=== Material for this task ===

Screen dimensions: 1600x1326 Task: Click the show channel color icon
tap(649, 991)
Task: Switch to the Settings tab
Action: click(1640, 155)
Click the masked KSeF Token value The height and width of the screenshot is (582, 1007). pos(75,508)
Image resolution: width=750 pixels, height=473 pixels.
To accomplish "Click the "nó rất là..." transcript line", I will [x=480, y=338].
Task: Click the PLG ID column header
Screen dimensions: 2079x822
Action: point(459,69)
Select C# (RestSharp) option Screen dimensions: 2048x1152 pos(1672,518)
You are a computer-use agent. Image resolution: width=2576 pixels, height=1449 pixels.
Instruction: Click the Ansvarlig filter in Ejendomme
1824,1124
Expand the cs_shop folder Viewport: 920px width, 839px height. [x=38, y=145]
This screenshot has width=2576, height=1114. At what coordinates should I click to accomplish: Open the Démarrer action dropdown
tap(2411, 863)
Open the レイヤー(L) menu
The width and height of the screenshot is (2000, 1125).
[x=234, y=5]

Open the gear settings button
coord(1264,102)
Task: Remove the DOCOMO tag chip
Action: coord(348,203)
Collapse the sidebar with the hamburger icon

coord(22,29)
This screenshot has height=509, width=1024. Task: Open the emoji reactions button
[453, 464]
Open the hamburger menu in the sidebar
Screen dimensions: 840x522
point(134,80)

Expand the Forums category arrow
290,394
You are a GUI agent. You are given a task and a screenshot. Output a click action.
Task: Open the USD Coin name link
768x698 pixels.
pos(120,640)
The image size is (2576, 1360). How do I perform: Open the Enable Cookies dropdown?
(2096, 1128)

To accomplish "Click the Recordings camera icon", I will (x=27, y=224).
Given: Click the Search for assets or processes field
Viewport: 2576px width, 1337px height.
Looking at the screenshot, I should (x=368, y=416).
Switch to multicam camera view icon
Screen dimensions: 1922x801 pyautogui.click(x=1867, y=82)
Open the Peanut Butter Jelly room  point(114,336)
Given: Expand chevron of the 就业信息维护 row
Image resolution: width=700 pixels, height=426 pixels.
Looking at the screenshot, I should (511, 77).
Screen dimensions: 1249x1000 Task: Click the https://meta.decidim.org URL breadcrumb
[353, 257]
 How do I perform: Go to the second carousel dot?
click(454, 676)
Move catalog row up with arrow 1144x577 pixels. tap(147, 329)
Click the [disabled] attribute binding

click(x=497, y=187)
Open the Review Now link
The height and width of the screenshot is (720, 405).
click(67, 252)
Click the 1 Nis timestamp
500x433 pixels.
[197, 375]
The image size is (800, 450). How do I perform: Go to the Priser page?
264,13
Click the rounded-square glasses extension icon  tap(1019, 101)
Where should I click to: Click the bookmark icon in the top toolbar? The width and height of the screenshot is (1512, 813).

===

Set problem: Print the lines of the entries above exactly as they appear, starting with the line containing "Screen dimensions: 1249x1000" and going on through the line containing "Move catalog row", with both of those lines included.

Task response:
Screen dimensions: 1249x1000 Task: Click the https://meta.decidim.org URL breadcrumb
[353, 257]
 How do I perform: Go to the second carousel dot?
click(454, 676)
Move catalog row up with arrow 1144x577 pixels. tap(147, 329)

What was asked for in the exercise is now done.